# Faster Deployments with Software-defined Smart Cameras

A starter guide by Parag Beeraka

White Paper

drm

Smart cameras shipments are set to grow exponentially, with deployments in areas beyond the traditional surveillance market, from smart homes and buildings, to manufacturing facilities and smart cities. Advanced features are becoming increasingly common, including the ability to locally run complex machine learning (ML) models, provision for over the air updates, and robust security mechanisms. The functionality of a smart camera is no longer defined by the specific hardware it ships with – it is now defined in software and can instead be referred to as a Software-Defined Smart Camera (SDC). This whitepaper will provide an overview of the key technologies that underpin the SDC, and some key considerations when architecting one.

## Introduction

Security cameras have been a common fixture in towns and cities for decades. Traditional Closed-Circuit Television (CCTV) cameras record analogue signals directly to a tape or the signal is converted to digital and stored on a Digital Video Recorder (DVR). These cameras typically record continuously and the footage they capture is stored until the storage device fills up, at which point older footage is either deleted or archived.

More recent security cameras are entirely digital making storage of footage more straightforward. Some devices store footage locally, some offload it to local network storage, and others upload it to the cloud. To reduce the storage requirements to store a continual stream of high-quality footage, some cameras offer motion detection functionality. Footage is captured on a rolling basis but is only stored permanently when an associated motion event is captured. Motion detection is one of the most primitive 'smart' functionalities of a security camera deployment.

A camera network could utilize a 'dumb' camera, merely outputting a video signal with processing happening on a smart gateway. Increasingly popular, however, are cameras with processing capabilities built in – a smart camera.

Nowadays smart cameras are deployed in huge quantities in the world and the market is growing rapidly. The video surveillance market is predicted to reach \$44 billion in 2025, with a CAGR of 13% [1]. As the market has evolved, a new concept has arisen – the Software-Defined Smart Camera (SDC). This paper will discuss the concept of the SDC and the technologies that enable it.

### From Recording Devices to Smart Cameras

Modern day life is considerably more complex than when CCTV cameras were first introduced – cities have exploded in population and security threats are increasingly complex. Machine Learning, a subset of AI, has allowed for dramatic improvements in classification and clustering algorithms, making applications such as object tracking, motion prediction and facial recognition widely deployed. Cameras that integrate this 'smart' functionality to extract application specific information from captured footage are appropriately referred to as smart cameras.

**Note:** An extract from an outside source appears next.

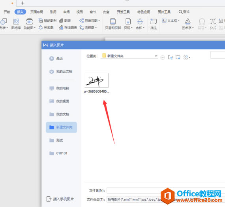Go to My Desktop (我的桌面) location
Image resolution: width=225 pixels, height=207 pixels.
pos(61,101)
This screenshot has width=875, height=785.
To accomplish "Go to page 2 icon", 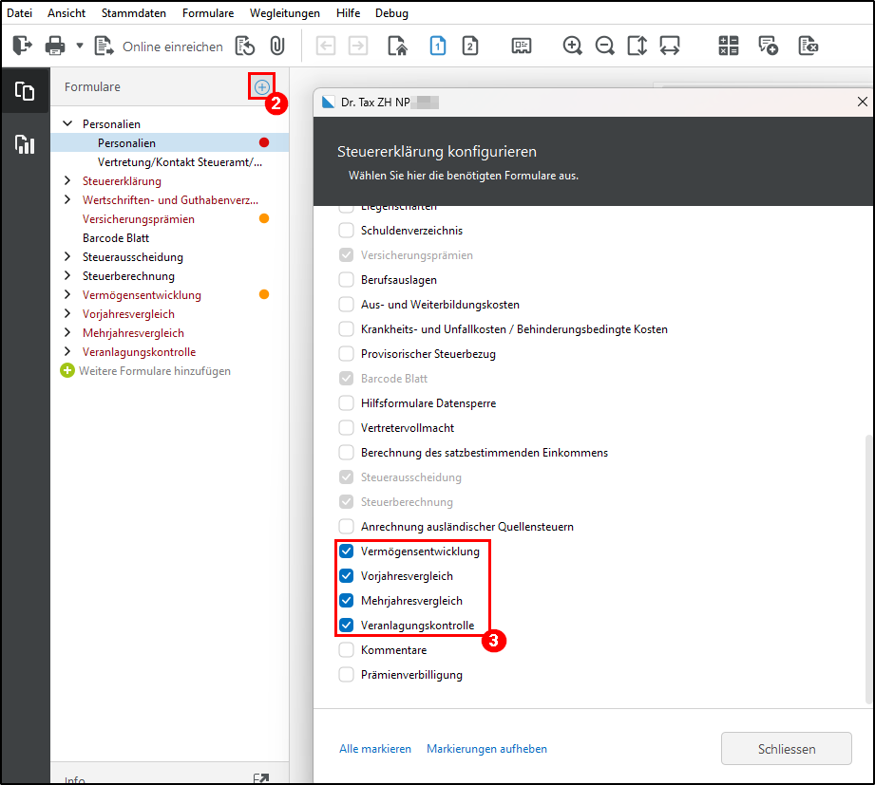I will click(x=469, y=46).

The shift to edge compute is a well-known paradigm, and the uptake of smart cameras forms part of this shift. Edge computing is a distributed model of computing, whereby intelligence is shifted to the edge of the network in contrast to traditional computing, whereby most processing takes place on centralized servers. Key drivers of this trend are the need to improve data privacy, latency, and redundancy, and to reduce bandwidth requirements.

Smart cameras improve data privacy by storing data locally - as opposed to sending footage of individuals to a network video recorder (NVR), a smart camera may simply send over a count of how many people are observed, or a video anonymizing faces and other private information. Data access can therefore be better controlled thus improving security. Offloading compute to the cloud can introduce substantial latency and bottleneck in an application – smart cameras mitigate this by cutting out or minimizing this step. Finally, distributed systems are inherently more redundant – each camera has its own resources, whereas in a centralized system loss of a single server could take the entire network down.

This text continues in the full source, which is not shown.